Timi came up beside him, squinting in the direction Mik was looking. “A foojah,” he replied matter-of-factly. “They eat leaves and shoots—that long neck helps them reach way up. They’re pretty common. It’s a R’il’nian species. Not dangerous, unless you corner one. They’re prey for wolves, bears and akedas.”
“Oh,” Mik said weakly. The animals—there were three, he saw now—were about the height of a horse at the shoulder, but with longer necks. They were creamy underneath and a darker, rust color along the back, and one had a black crest of stiff hairs or feathers atop its head. Wolves, he knew, were the wild ancestors of dogs, but he could not imagine a dog threatening something that size. And the other two species Timi had mentioned …. “How big are the predators?” he asked. “Kevi showed me tri-dees, but there was nothing for scale.”
“Wolves are smaller than a foojah but a lot larger than the pocket herders, and they hunt in packs. A good-sized grizzly would outweigh a foojah. Akedas don’t weigh that much—they’re from R’il’n, too, and closer to birds than mammals—but their heads are higher than a foojah’s back. We don’t have pumas locally—the akedas take their place in the local ecology, Roi says. The warnoffs work against all of them, and there’s a gadget that works the same way that keeps them out of the settled lands and away from the cabins.”
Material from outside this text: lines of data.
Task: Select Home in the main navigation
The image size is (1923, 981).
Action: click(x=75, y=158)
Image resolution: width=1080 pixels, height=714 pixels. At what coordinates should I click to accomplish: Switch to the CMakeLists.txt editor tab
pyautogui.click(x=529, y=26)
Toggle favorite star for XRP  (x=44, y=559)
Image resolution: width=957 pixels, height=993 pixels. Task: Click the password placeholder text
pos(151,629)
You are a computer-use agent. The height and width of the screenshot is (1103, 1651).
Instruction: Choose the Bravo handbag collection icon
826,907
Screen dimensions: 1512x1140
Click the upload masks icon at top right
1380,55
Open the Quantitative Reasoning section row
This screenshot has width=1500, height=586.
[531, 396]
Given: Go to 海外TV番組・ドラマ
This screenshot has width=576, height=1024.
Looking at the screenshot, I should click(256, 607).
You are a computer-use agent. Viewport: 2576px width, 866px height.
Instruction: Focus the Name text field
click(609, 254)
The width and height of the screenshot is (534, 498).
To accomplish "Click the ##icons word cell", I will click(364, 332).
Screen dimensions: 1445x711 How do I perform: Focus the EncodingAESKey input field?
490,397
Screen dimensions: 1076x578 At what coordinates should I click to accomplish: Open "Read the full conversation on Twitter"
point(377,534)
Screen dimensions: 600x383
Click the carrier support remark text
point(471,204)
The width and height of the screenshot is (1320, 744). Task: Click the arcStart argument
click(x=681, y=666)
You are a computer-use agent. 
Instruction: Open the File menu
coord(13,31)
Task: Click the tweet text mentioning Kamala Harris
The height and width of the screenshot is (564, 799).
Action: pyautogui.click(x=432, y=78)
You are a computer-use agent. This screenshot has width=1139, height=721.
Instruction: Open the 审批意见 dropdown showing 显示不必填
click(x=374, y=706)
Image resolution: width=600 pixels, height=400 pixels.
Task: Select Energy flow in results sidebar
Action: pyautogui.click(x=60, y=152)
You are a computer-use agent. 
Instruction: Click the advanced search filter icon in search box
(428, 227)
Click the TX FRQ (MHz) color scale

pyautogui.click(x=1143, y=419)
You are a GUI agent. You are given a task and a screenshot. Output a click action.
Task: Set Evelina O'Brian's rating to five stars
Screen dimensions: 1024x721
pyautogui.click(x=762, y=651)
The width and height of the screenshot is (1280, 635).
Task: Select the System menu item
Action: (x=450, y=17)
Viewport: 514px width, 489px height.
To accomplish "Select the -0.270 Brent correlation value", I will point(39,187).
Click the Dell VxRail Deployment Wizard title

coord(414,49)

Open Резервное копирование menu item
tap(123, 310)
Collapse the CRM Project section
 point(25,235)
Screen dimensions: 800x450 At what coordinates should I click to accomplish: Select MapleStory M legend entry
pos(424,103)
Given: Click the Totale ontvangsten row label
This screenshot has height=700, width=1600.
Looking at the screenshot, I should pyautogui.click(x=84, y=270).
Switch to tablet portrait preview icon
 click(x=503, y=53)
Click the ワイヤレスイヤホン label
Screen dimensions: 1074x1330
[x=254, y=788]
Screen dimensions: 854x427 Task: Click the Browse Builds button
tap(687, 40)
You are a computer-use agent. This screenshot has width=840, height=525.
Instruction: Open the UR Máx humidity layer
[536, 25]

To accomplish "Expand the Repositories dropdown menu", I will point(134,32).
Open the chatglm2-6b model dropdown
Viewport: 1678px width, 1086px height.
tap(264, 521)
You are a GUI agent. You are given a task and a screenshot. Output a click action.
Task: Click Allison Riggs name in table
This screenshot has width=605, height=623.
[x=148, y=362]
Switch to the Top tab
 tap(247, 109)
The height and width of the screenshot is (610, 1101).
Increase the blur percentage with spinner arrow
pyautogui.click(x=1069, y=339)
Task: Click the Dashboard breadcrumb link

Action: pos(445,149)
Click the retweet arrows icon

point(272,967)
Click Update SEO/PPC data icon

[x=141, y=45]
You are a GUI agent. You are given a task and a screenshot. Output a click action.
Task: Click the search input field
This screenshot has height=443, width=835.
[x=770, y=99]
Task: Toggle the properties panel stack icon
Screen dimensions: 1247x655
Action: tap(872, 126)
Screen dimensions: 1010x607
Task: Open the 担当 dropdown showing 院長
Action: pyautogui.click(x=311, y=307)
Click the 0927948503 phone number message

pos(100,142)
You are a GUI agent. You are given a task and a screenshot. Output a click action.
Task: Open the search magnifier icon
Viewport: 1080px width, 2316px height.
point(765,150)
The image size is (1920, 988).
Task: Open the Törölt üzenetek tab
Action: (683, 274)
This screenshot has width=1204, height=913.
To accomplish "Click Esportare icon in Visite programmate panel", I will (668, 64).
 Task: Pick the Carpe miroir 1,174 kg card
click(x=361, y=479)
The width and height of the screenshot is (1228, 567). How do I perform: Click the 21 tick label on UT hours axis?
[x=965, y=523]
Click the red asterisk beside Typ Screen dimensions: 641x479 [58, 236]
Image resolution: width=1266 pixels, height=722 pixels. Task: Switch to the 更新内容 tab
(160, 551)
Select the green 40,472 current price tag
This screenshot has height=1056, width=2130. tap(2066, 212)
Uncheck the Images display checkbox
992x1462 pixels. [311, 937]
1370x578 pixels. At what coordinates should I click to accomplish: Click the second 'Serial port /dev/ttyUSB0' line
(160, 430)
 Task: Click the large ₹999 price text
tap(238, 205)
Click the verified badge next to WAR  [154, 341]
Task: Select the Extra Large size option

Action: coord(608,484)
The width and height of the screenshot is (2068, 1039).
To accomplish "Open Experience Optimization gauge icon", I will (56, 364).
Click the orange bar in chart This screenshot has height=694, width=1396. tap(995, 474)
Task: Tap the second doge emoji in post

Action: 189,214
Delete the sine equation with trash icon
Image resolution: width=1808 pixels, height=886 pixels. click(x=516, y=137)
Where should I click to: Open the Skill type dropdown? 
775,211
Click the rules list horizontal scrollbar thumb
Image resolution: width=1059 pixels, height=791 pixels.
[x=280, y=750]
“Warnoffs,” Mik said weakly. Kevi had explained the gadgets to him, but he hadn’t paid too much attention. Seeing the size of the animals the predators preyed on had him wanting more information. “How do they work, again?”
“They send out two messages. One is ‘I’m harmless.’ That lets you observe the animals, but it also keeps them from attacking you as a threat. The second is ‘I’m not edible and I’ll make you sick if you try to eat me.’ That keeps the predators from viewing you as prey. Course neither one is much protection if you startle an animal from too close, so we use the bridle bells to let them know we’re coming.”
Mik nodded. He’d thought of removing the bridle bells so he could hear the sounds of the forest—but not if they were a safety precaution. Timi did know some things better than he did, he reminded himself. He nudged Ripple back into a trot and looked down at the map. “That’s a shelter cabin up ahead, isn’t it?”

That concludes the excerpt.